Spark has been endorsed by Cloudera as the successor to MapReduce. That says a 
lot...




On Thu, Apr 10, 2014 at 10:11 AM, Andras Nemeth 
<andras.nem...@lynxanalytics.com> wrote:





Hello Spark Users,




With the recent graduation of Spark to a top level project (grats, btw!), maybe 
a well timed question. :)




We are at the very beginning of a large scale big data project and after two 
months of exploration work we'd like to settle on the technologies to use, roll 
up our sleeves and start to build the system.




Spark is one of the forerunners for our technology choice.




My question in essence is whether it's a good idea or is Spark too 
'experimental' just yet to bet our lives (well, the project's life) on it.




The benefits of choosing Spark are numerous and I guess all too obvious for 
this audience - e.g. we love its powerful abstraction, ease of development and 
the potential for using a single system for serving and manipulating huge 
amount of data.




This email aims to ask about the risks. I enlist concrete issues we've 
encountered below, but basically my concern boils down to two philosophical 
points:

I. Is it too much magic? Lots of things "just work right" in Spark and it's 
extremely convenient and efficient when it indeed works. But should we be 
worried that customization is hard if the built in behavior is not quite right 
for us? Are we to expect hard to track down issues originating from the black 
box behind the magic?

▶ [INSTRUCTIONS]:
A – Copy the Spark mailing-list message from "My question in" to "amount of data.".
B – For each statement below, say whether it agrees with the Spark mailing-list message. Answer yes or no, and quote the words of the message that decide it. (i) Cloudera has endorsed Spark as the successor to MapReduce. (ii) The project team spent six months on exploration work. (iii) Spark is one of the forerunners for the team's technology choice.

(Records from a dataset)
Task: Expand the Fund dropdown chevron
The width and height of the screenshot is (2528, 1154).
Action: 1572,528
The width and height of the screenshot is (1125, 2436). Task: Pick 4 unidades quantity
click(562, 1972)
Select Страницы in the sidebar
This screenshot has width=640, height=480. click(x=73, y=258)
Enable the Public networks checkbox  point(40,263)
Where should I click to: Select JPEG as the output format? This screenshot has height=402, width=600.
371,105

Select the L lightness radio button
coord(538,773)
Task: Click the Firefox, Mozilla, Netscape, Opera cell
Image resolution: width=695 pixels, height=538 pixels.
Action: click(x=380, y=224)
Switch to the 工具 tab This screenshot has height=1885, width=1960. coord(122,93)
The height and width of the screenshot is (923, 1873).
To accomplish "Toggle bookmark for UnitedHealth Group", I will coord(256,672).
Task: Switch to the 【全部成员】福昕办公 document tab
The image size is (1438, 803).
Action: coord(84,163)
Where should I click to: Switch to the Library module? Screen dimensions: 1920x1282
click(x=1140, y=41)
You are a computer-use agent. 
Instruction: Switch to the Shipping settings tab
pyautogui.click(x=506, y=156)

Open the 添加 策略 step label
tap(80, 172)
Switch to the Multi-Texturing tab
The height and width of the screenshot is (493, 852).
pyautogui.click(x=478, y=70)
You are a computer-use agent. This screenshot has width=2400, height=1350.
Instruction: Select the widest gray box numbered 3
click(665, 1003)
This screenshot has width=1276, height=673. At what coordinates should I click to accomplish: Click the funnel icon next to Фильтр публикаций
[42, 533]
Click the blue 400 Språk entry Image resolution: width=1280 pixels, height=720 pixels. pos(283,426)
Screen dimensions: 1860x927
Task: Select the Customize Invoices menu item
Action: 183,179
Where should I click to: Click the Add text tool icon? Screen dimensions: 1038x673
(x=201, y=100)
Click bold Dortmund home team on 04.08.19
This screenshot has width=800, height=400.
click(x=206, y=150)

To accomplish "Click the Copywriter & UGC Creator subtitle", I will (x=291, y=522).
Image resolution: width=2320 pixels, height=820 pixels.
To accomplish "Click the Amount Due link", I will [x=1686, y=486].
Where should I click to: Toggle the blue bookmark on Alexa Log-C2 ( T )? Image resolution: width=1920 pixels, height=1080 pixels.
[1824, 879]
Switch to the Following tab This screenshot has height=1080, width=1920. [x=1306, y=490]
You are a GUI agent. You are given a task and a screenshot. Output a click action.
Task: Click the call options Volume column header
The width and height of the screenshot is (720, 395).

▶ [CORRECT ANSWERS]:
A –
My question in essence is whether it's a good idea or is Spark too 
'experimental' just yet to bet our lives (well, the project's life) on it.




The benefits of choosing Spark are numerous and I guess all too obvious for 
this audience - e.g. we love its powerful abstraction, ease of development and 
the potential for using a single system for serving and manipulating huge 
amount of data.

B –
(i) Yes: "Spark has been endorsed by Cloudera as the successor to MapReduce."
(ii) No: "after two months of exploration work"
(iii) Yes: "Spark is one of the forerunners for our technology choice."